__Passage shown__:

<<<<

I will leave that work for a later time, hopefully, on a larger dataset.

>>>>

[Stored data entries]
<<<<

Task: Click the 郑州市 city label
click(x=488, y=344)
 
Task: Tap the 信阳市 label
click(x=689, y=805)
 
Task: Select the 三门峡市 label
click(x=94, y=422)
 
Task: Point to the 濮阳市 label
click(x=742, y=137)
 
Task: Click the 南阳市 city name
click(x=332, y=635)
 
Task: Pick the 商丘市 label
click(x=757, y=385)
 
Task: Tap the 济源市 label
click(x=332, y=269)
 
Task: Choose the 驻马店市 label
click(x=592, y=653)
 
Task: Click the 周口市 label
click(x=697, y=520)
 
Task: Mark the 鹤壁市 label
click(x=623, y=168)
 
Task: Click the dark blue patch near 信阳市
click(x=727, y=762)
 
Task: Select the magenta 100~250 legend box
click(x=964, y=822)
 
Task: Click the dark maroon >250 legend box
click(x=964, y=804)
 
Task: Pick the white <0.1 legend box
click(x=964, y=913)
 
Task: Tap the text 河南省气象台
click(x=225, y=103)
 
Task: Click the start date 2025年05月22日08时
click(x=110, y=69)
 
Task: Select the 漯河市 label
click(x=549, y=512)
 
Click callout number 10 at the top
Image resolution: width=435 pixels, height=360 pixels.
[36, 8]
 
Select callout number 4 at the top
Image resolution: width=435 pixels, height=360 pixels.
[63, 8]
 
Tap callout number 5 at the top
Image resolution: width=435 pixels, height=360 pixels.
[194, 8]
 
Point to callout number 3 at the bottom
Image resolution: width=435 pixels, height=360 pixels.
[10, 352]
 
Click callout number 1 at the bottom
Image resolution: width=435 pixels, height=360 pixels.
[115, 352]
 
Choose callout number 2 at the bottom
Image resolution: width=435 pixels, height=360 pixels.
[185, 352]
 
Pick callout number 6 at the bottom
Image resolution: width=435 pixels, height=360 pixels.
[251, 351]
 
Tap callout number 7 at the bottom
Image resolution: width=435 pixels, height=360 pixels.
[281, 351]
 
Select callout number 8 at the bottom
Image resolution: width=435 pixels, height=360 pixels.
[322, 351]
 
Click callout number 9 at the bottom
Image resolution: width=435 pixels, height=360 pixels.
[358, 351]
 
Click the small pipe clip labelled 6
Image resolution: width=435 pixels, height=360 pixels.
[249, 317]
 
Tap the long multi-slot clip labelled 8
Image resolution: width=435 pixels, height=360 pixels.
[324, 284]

>>>>

__What is being asked__: In the passage, on what kind of dataset does the writer hope to carry out the postponed work? The material above bears no relation to the passage.

__Expected answer__: A larger dataset.